In the WiMax space Alcatel-Lucent has decided to stop developing its own mobile WiMax products. It was a tough decision, but the right one, said Ben Verwaayen, CEO of Alcatel-Lucent during a press conference.

Instead, the company will look to partnering or co-sourcing to cut R&D (research and development) spending. Alcatel-Lucent also will reduce spending on customer premise equipment, some legacy applications and its portfolio of fixed-line telecommunications products not based on the IMS (IP Multimedia Subsystem) core, according to a company statement.

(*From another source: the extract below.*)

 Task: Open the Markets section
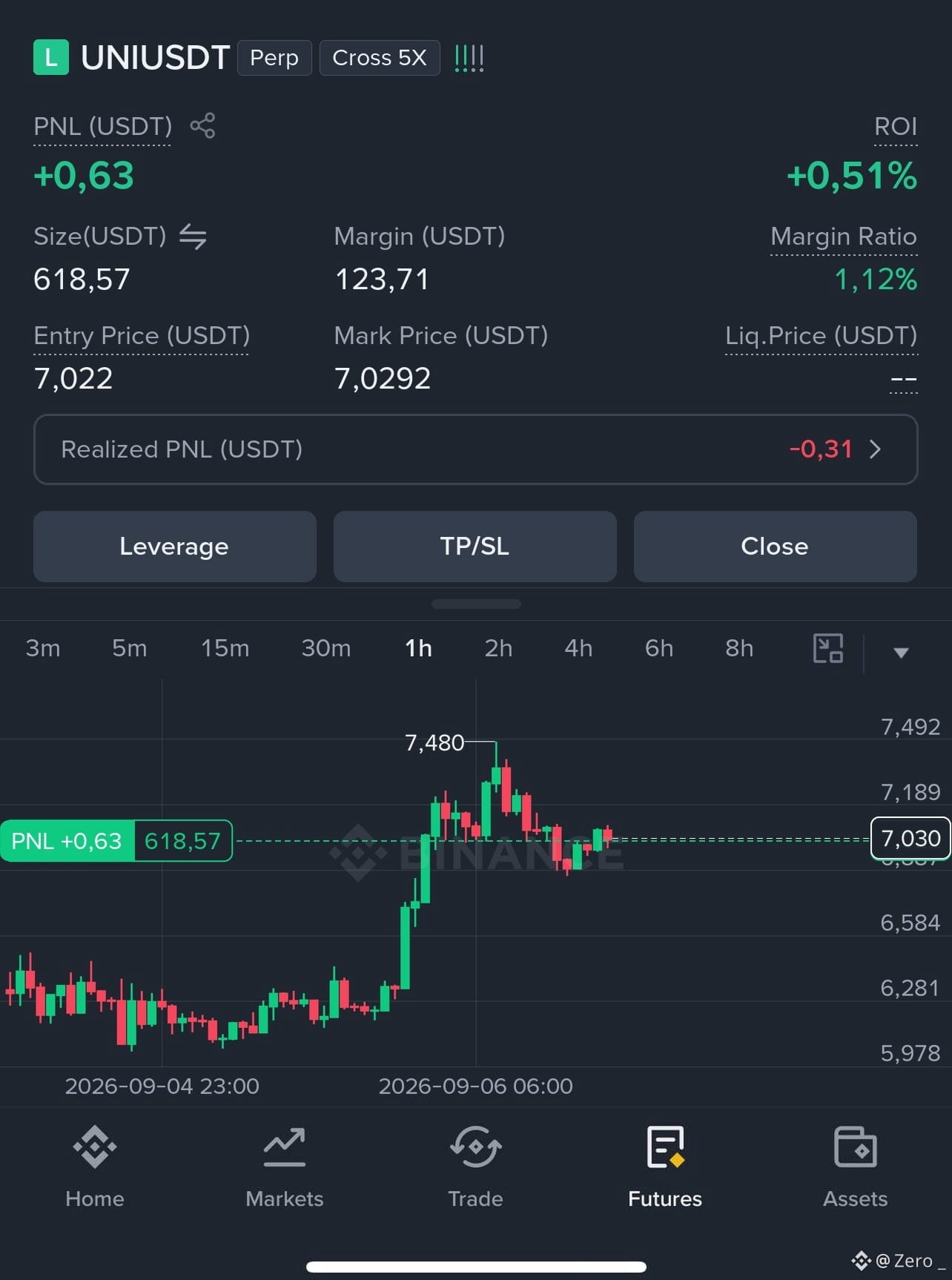[285, 1167]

The company will, however, continue to develop fixed-wireless WiMax as alternative for DSL (Digital Subscriber Line), according to Verwaayen.

Alcatel-Lucent pulling away from the mobile WiMax market comes as a bit of a surprise to Richard Webb, directing analyst at Infonetics Research, but he said that it's understandable.

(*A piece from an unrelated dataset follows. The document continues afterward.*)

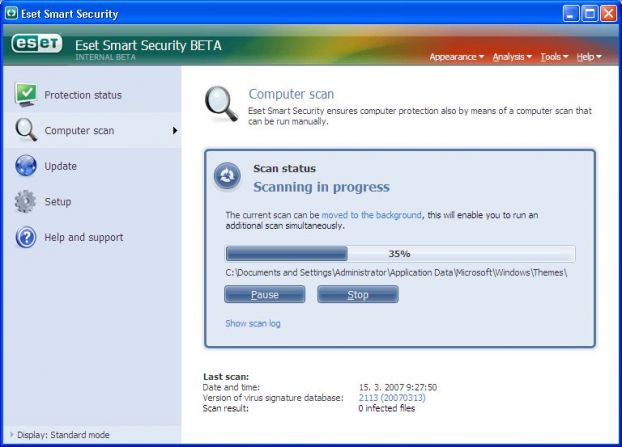The height and width of the screenshot is (447, 622).
Task: Open the Appearance dropdown menu
Action: (456, 57)
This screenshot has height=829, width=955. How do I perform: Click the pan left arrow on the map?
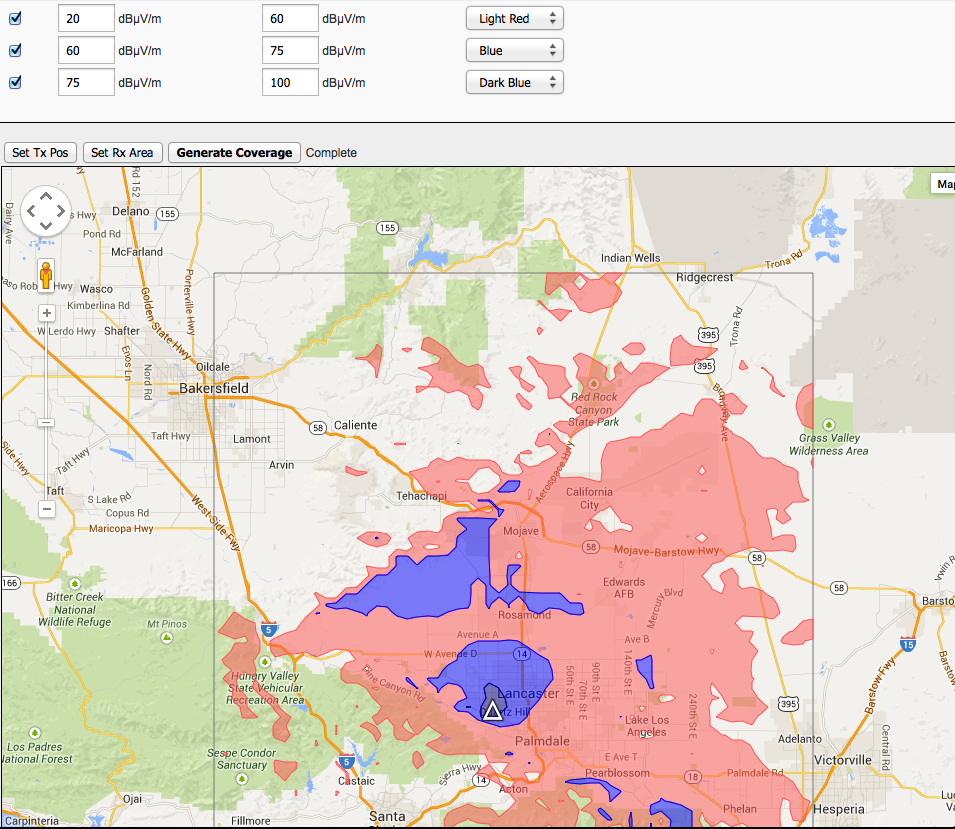[x=30, y=212]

"It's no great secret that LTE will be the bigger market, and mobile WiMax will be the little brother," said Webb.

Nortel moved to cut spending on WiMax earlier this year when it announced a partnership with Israeli vendor Alvarion.

Alvarion has overtaken Alcatel-Lucent and Motorola in the mobile WiMax market, according to Infonetics.

Worldwide sales of fixed and mobile WiMax equipment dropped by 21 percent in the third quarter compared to the second quarter, and are expected to continue sliding through 2009 as the economic recession puts the squeeze on this early market, according to a report from Infonetics.

On the other hand, it will continue to push include broadband access, IMS core and CDMA (code-division multiple access) EV-DO (Evolution-Data Optimized) network infrastructure equipment, and will boost investments in LTE and 3G (third generation) mobile networking equipment, enhanced packet core equipment and open application enablers.

All current mobile networks, including GSM, CDMA and 3G networks will all merge into LTE, which will be fast out the box, according to Verwaayen.

The company also unveiled a number of actions to cut costs by €1 billion (US$1.3 billion) in 2009 and 2010, and to achieve an adjusted operating profit around break-even next year.

These include reducing the number of managers by around 1,000 and the number of contractors by around 5,000. It also plans to reduce its R&D, manufacturing, supply chain, procurement and administrative costs.

Alcatel-Lucent's board has also appointed four new directors to help it through the changes, drawing on figures from the worlds telecommunications and IT security, and government.

Louis Hughes will chair the newly formed Technology committee of the board. He is CEO of IT security systems vendor GBS Laboratories, and has previously worked at Lockheed Martin and General Motors.

Jean Monty will chair the board's Audit and Finance committee, and is the former Chairman and CEO of telecommunications operator BCE.

The other two new directors are Olivier Piou, CEO at smartcard manufacturer Gemalto, and Stuart Eizenstat, a partner with law firm Covington & Burling LLP, and a former Deputy Secretary at the US Department of the Treasury.